WHAT TO DO:
1. Answer these from the account of Habib's travels:
(a) What Afghan name does Habib give to the custom of crashing glasses together?
(b) What does Habib take out to show his listeners what is sold in Frankfurt?
(c) According to Habib, what do Afghans do when they see police coming?
2. Pick up the account of Habib's travels after its final line, the question about meeting police in the country of Frankfurt, and carry it forward.

DOCUMENT:
────────────────────────────────────────

Habib meant the Afghan pastime of matching favourite animals in battle to determine which was stronger – and, by association, which owner. These animal fights were certainly for real – seldom to the death, but almost always bloody. The obsession for fighting with surrogates extended even to hard-boiled eggs. Get several Afghans together at breakfast over hard-boiled eggs, and they would soon be knocking them against each other to see whose eggshell was strongest. I had never met such competitive people anywhere on earth. 

“Fine, Habib,” I said, “but no barnyard animals attend Spanish meals, and no fights are staged between them. They don’t even have egg fights (takhom jangi).” 

“Much better,” he said. “Even in the finest restaurants, they have a still wilder custom. First they take some of the devil’s liquid, forbidden by Islam, and pour it into glass cups. Then they smile at one another as if friendship were their sole concern. Then, suddenly, everything changes. In response to some challenge I could never detect, they crash their glasses together, doubtless to see which of the glasses will break. They are strong, those people, and so are their glasses. They hardly ever break. Sometimes the people drink the liquid, pour more of it, and crash their glasses again. We Afghans called it glass fighting (glaas jangi). What a contest! I myself never saw one glass break. Their people must be likewise unbreakable. What strong hearts! In the country of Madrid, they fight even when they eat.” 

Was Habib putting me on? I stole a look round the room. People were more amazed than amused. Perhaps, one man muttered, there was something to learn from the Franks, a new level of manhood or at least a new occasion for its display. 

Meanwhile Habib had hit full stride. “The country of Frankfurt (mumlakat-i-Prankpurt) where the Afghan riders had stopped for one night between flights, is another excellent land,” he added and turned to me. “Did the Franks first spring from Frankfurt?” 

“I don’t think so,” I said. “I think they first came from another country called France. France and Franks sound the same.” 

“So does Frankfurt,” Habib pointedly observed, as his listeners nodded again, “and the Franks in Frankfurt have splendid customs. It is a pity that we spent only evening there. There are people and buildings everywhere, more even than in the country of Madrid, all kinds of merchandise. And if you cannot afford to buy it, you can buy magazines with pictures of it. Look at these.” 

Out came a tattered bundle of vividly coloured gun catalogues, page after page with rifles, shotguns, and pistols of every description. Big game animals frolicked in the margins. 

“With all those guns and wild animals,” I remarked mischievously, “the country of Frankfurt must be a dangerous place.” 

“Not at all,” said Habib. ”I saw no wild animals, even in the countryside. Nor do the people carry guns on the street. Perhaps it is because their police are different. It was another thing that we couldn’t believe – the behaviour of their police.” 

“But you have police here in Afghanistan,” I said. “What’s the difference?” 

“Ours are corrupt and stupid,” Habib replied. ”They abuse honest Muslims. Thanks to God, they are also ignorant people who know almost nothing. Otherwise, life would be much worse than it is. Even so, when we Afghans see police coming, we go the other way.” 

“Did you meet police in the country of Frankfurt?” I asked.

────────────────────────────────────────

DATASET:
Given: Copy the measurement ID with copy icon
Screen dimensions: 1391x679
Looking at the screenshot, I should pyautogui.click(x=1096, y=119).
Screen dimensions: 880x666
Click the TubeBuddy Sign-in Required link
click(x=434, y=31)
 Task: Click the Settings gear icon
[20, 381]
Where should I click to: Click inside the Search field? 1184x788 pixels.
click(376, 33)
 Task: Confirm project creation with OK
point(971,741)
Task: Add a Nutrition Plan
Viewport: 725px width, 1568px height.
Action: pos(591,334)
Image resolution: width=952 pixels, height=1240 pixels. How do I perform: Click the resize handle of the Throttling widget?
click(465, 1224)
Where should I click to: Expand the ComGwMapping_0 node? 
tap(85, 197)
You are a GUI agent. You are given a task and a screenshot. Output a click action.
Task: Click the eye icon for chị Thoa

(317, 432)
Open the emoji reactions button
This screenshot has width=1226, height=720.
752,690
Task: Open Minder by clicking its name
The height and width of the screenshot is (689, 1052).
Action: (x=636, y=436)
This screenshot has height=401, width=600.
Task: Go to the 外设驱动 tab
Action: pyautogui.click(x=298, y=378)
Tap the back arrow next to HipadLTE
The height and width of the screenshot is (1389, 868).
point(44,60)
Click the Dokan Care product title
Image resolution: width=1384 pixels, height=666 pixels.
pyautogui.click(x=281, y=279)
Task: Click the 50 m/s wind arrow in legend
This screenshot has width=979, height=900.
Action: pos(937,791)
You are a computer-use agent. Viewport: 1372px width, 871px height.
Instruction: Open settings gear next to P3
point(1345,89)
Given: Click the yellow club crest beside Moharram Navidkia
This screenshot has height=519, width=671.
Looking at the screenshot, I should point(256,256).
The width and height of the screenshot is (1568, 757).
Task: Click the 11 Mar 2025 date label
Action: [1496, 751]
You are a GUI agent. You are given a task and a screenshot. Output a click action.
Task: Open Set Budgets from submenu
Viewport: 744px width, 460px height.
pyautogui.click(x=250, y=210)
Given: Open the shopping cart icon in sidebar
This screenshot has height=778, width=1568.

────────────────────────────────────────

ANSWER SET:
1.
(a) Glaas jangi, or "glass fighting."
(b) A tattered bundle of brightly colored gun catalogs.
(c) They go the other way.

2.
“We did,” Habib said, “and at first we all feared they would put us in prison. It was at night, and we were on our way by car to a gathering. We knew that there would be women at this gathering and that all the Franks would be drinking forbidden liquids. It made us nervous, and we feared that the police would discover these ungodly things. Mr John [John Frankenheimer, the film’s director] was driving and he lost the way. To our horror, he stopped to speak with a policeman, to ask him directions. “No, no,” we said to Mr John, “in the name of God, don’t stop. Don’t speak to the police.” 

But he stopped and spoke. We were terrified. Khosh Mohammad [a chapandaz even bulkier than Habib] opened the door on the other side to run away.” “But then we saw that the policeman was polite and helpful. I could not understand his Frankish tongue, but he pointed with a finger and indicated the way. We were not arrested. We drove away and soon Mr John found the place. It was as we feared – women and forbidden liquids. We still suspected that it was a police trap, but Mr John said not to worry. And, thanks to God, the police never appeared, never molested us. Perhaps their helpfulness was really fear. It’s good when the police are afraid. Of course,” Habib concluded, “it would be best to have no police at all.”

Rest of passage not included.